___ LEESTEKST

De gemeente Den Haag heeft op 21 juli 2023 een bestuurlijke boete van € 10.000 opgelegd aan een verhuurder voor het verhuren van een woning zonder de vereiste huisvestingsvergunning. De verhuurder stelde beroep in tegen dit besluit op basis van artikel 7:1a, eerste lid, van de Algemene wet bestuursrecht (Awb).

Dit artikel biedt de mogelijkheid van een rechtstreeks beroep bij de rechter. Normaal gesproken moet een burger eerst bezwaar maken bij de instantie die het besluit heeft genomen (in dit geval de gemeente), en pas daarna, als het bezwaar ongegrond wordt verklaard, beroep instellen bij de rechtbank. Artikel 7:1a Awb doorbreekt deze procedure: als zowel de burger als het bestuursorgaan (de gemeente) instemmen, kan de bezwaarprocedure worden overgeslagen. Dit leidt tot een snellere en efficiëntere afhandeling van het geschil, omdat de zaak direct bij de rechter terechtkomt. Het doel is de doorlooptijden te verkorten en de administratieve lasten te verlichten.
De rechtbank verklaarde het beroep van de verhuurder gegrond en matigde de boete tot € 7.500. Dit besluit is gebaseerd op het beginsel van evenredigheid. Dit houdt in dat de rechter beoordeelt of de opgelegde sanctie in verhouding staat tot de ernst van de overtreding. In dit geval speelden de inspanningen van de verhuurder om de overtreding te herstellen een belangrijke rol bij de beslissing van de rechter om de boete te verlagen.

______
___ GEGEVEN ITEMS

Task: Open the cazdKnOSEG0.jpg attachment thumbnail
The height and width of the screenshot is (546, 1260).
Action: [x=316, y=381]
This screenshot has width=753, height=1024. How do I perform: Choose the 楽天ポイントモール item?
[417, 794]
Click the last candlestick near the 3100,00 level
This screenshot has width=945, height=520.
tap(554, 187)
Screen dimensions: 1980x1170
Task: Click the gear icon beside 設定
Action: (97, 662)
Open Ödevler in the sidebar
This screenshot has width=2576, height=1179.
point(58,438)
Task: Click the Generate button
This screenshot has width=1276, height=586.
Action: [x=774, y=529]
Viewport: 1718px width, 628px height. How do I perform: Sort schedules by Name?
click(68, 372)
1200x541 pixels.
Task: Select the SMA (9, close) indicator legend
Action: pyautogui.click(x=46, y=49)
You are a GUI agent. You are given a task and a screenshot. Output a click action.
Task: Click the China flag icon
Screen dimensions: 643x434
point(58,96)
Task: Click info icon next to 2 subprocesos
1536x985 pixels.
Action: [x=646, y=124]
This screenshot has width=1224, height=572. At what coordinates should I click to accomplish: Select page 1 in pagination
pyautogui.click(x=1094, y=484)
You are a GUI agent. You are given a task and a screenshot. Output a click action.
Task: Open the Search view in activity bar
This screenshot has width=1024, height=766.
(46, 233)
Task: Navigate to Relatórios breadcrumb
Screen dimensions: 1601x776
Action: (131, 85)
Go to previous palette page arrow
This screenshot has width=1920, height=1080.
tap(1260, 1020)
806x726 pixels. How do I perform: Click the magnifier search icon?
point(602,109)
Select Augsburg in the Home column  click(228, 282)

______

> **JOUW OPDRACHTEN**:
(1) Tot welk bedrag heeft de rechtbank de boete gematigd volgens de tekst over de bestuurlijke boete?
(2) Geef alsjeblieft het gedeelte van de tekst over de bestuurlijke boete tussen "De rechtbank verklaarde" en "boete te verlagen.", beide inbegrepen, letterlijk weer.
Baseer je uitsluitend op de tekst over de bestuurlijke boete.

> **ANTWOORDEN BIJ OEFENING**:
(1) Tot € 7.500.

(2)
De rechtbank verklaarde het beroep van de verhuurder gegrond en matigde de boete tot € 7.500. Dit besluit is gebaseerd op het beginsel van evenredigheid. Dit houdt in dat de rechter beoordeelt of de opgelegde sanctie in verhouding staat tot de ernst van de overtreding. In dit geval speelden de inspanningen van de verhuurder om de overtreding te herstellen een belangrijke rol bij de beslissing van de rechter om de boete te verlagen.